→ **ИСХОДНЫЙ ТЕКСТ**:
--------------------------------------------------

Ленин и ленинизм

"Берегитесь лжепророков, которые приходят к вам в овечей одежде, а внутри суть волки хищные. По плодам их узнаете их. Собирают ли с терновника виноград или с репейника смоквы? Так всякое дерево доброе приносит и плоды добрые, а худое дерево приносит и плоды худые. Не может дерево доброе приносить плоды худые, и дерево худое приносить плоды добрые. Всякое дерево, не приносящее плода доброго, срубают и бросают в огонь. Итак по плодам их узнаете их." (Матфей)

Революция, возглавлявшаяся Лениным, привела, в конце концов, к беспрецедентным злодействам. "Коллективизация" часть крестьян уничтожила, а остальных превратила в крепостных; это, помимо прочего, разорило наше сельское хозяйство. Ежовские репрессии уничтожили наиболее талантливых деятелей искусства и науки, вообще наиболее ярких представителей нации, в том числе, руководителей этой самой революции. Накануне мировой войны были уничтожены почти все военачальники, что сделало войну столь кровопролитной для нас; да эта война в большой мере и вызвана была этими репрессиями, напугавшими мир, и неумелой внешней политикой Сталина.

Не обязательно ставить под сомнение искренность добрых намерений Ленина, чтобы задать вопрос: каковы были роковые изъяны убеждений Ленина, каковы были ошибки в реализации этих убеждений? Ошибки были: ведь не входило же в его планы то, что произошло после него тотальные репрессии и превращение людей в винтики государственной машины, работающей, кстати, с большим скрипом.

Какова же была концепция Ленина, за пределы которой он не способен был выйти? И каковы были его ошибки в пределах этой концепции?

--------------------------------------------------

→ **ИСХОДНЫЕ ДАННЫЕ**:
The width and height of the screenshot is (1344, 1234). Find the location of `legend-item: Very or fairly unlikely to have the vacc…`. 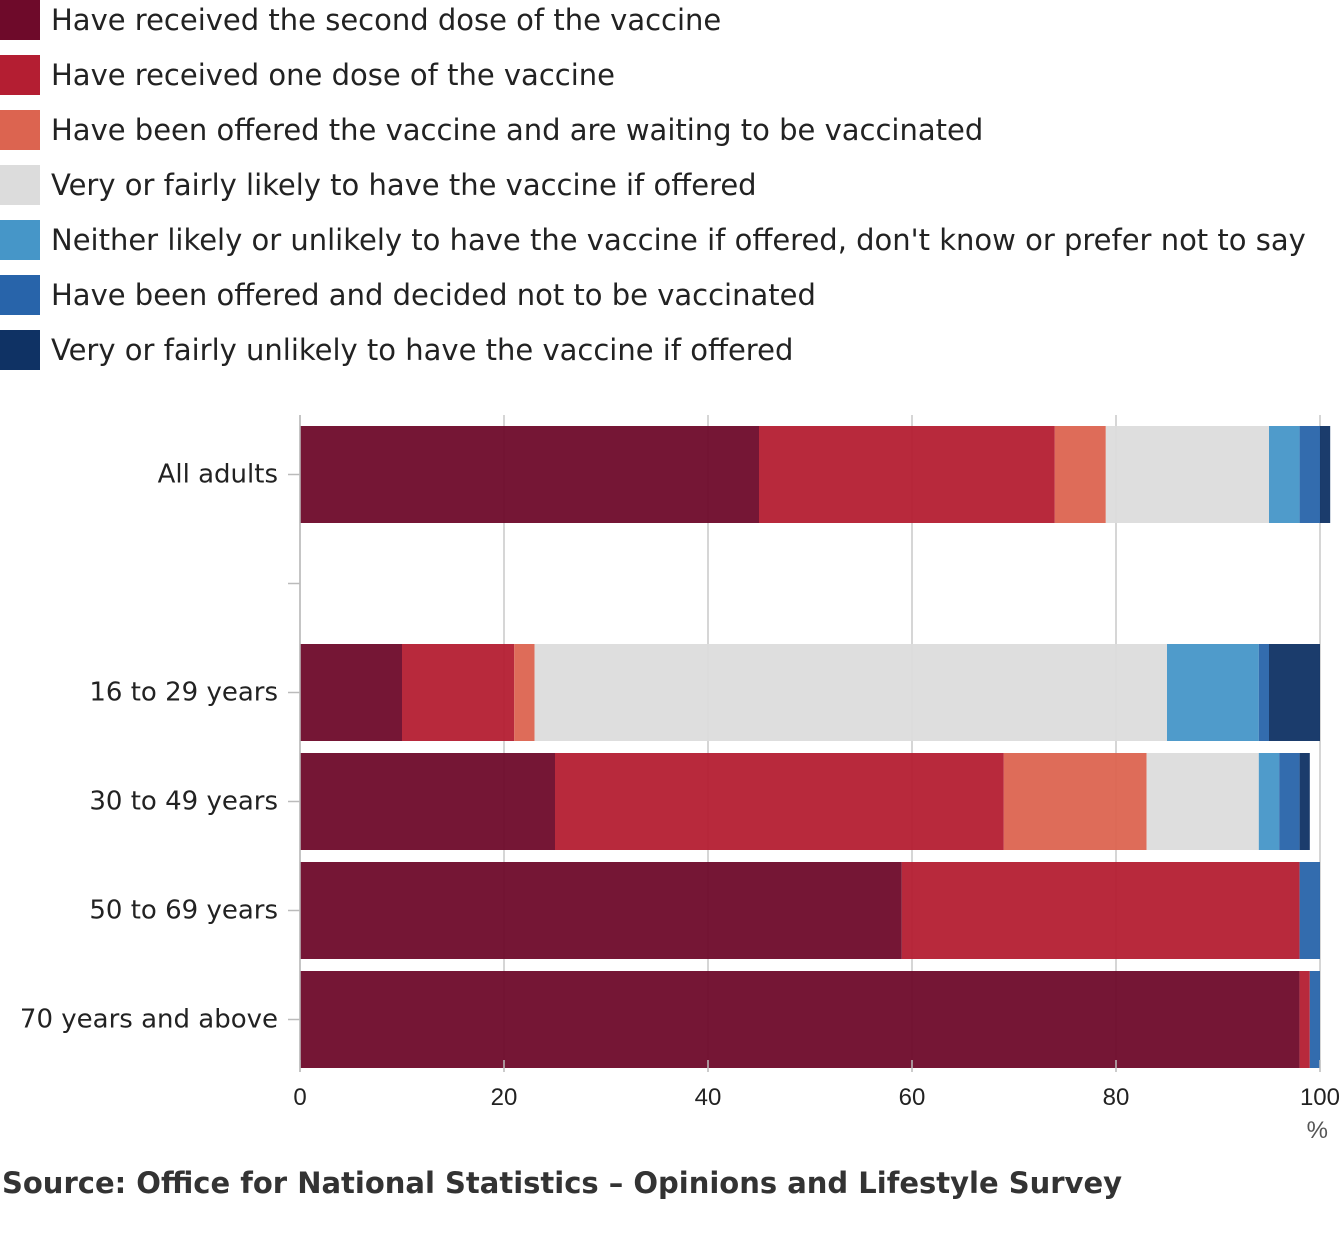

--------------------------------------------------

→ **ЗАДАНИЯ**:
1) Перепишите из текста о Ленине отрывок между словами «Не обязательно ставить» и «пределах этой концепции?», включая их.
2) Выпишите из евангельской цитаты в начале текста о Ленине все названия конкретных растений и плодов.
Этот материал для работы не понадобится.

→ **ОТВЕТЫ**:
1)
Не обязательно ставить под сомнение искренность добрых намерений Ленина, чтобы задать вопрос: каковы были роковые изъяны убеждений Ленина, каковы были ошибки в реализации этих убеждений? Ошибки были: ведь не входило же в его планы то, что произошло после него тотальные репрессии и превращение людей в винтики государственной машины, работающей, кстати, с большим скрипом.

Какова же была концепция Ленина, за пределы которой он не способен был выйти? И каковы были его ошибки в пределах этой концепции?

2) Терновник, виноград, репейник, смоквы.